There is another aspect of Haskell that the quoted paragraph mentions: the coercion language. Internally, when we write

case lemma1 of
  Refl -> case lemma2 of
    Refl -> ...
      ...
        Refl -> expression

we introduce a lot of type equalities that must be exploited to prove that expression has indeed the required type. In Coq, the programmer must use a sophisticated form of matching (dependent matching) to justify where and how to exploit the type equalities. In Haskell, the compiler writes this proof for us (in Coq the type system is richer, and that would involve higher order unification, I think, which is undecidable). This proof is NOT written in Haskell! Indeed, Haskell is inconsistent, so we can't rely on that. Instead, Haskell uses another custom coercion language for that, which is guaranteed to be consistent. We only need to rely on that.
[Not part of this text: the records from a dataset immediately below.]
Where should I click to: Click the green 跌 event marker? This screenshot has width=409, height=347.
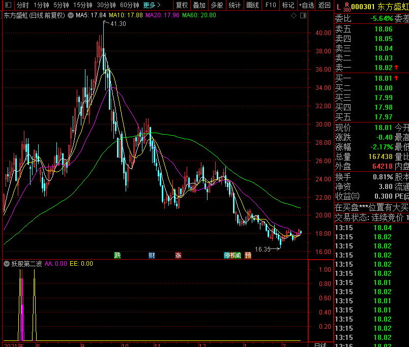coord(118,255)
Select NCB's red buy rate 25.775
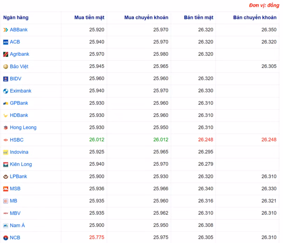The height and width of the screenshot is (243, 283). (96, 237)
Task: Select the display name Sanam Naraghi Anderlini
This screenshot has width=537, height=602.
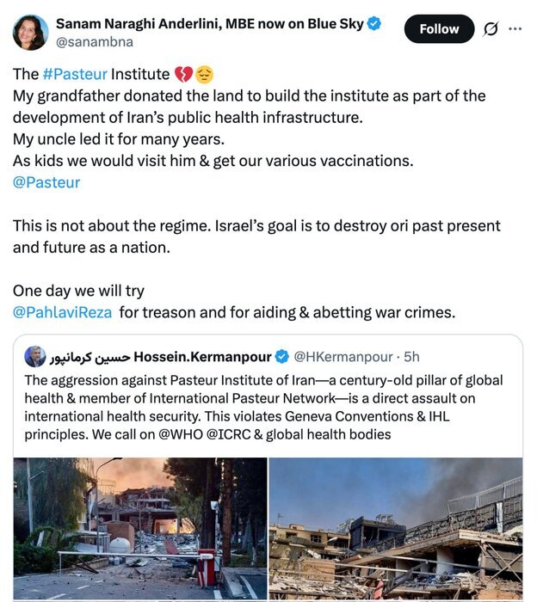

We can see some glimpses of that internal coercion language if we dump Core. For instance, compiling a transitivity proof

trans :: a :~: b -> b :~: c -> a :~: c
trans Refl Refl = Refl

we get

GADTtransitivity.trans
  :: forall a_au9 b_aua c_aub.
     a_au9 :~: b_aua -> b_aua :~: c_aub -> a_au9 :~: c_aub
[GblId, Arity=2, Caf=NoCafRefs, Str=DmdType]
GADTtransitivity.trans =
  \ (@ a_auB)
    (@ b_auC)
    (@ c_auD)
    (ds_dLB :: a_auB :~: b_auC)
    (ds1_dLC :: b_auC :~: c_auD) ->
    case ds_dLB of _ [Occ=Dead] { Refl cobox0_auF ->
    case ds1_dLC of _ [Occ=Dead] { Refl cobox1_auG ->
    (Data.Type.Equality.$WRefl @ * @ a_auB)
    `cast` ((<a_auB>_N :~: (Sym cobox0_auF ; Sym cobox1_auG))_R
            :: ((a_auB :~: a_auB) :: *) ~R# ((a_auB :~: c_auD) :: *))
    }
    }

Note the cast at the end, which exploits the proof in the coercion language

(<a_auB>_N :~: (Sym cobox0_auF ; Sym cobox1_auG))_R

In this proof, we can see Sym cobox0_auF ; Sym cobox1_auG which I guess uses symmetry Sym and transitivity ; to reach the wanted goal: the proof that Refl :: a_auB :~: a_auB can indeed be safely casted to the wanted a_auB :~: c_auD.

Finally, note that I'm pretty sure that such proofs are then discarded during the compilation by GHC, and that cast ultimately reduces to an unsafe cast at runtime (case still evaluates the two input proofs, to preserve type safety). However, having an intermediate proof strongly ensures that the compiler is doing the right thing.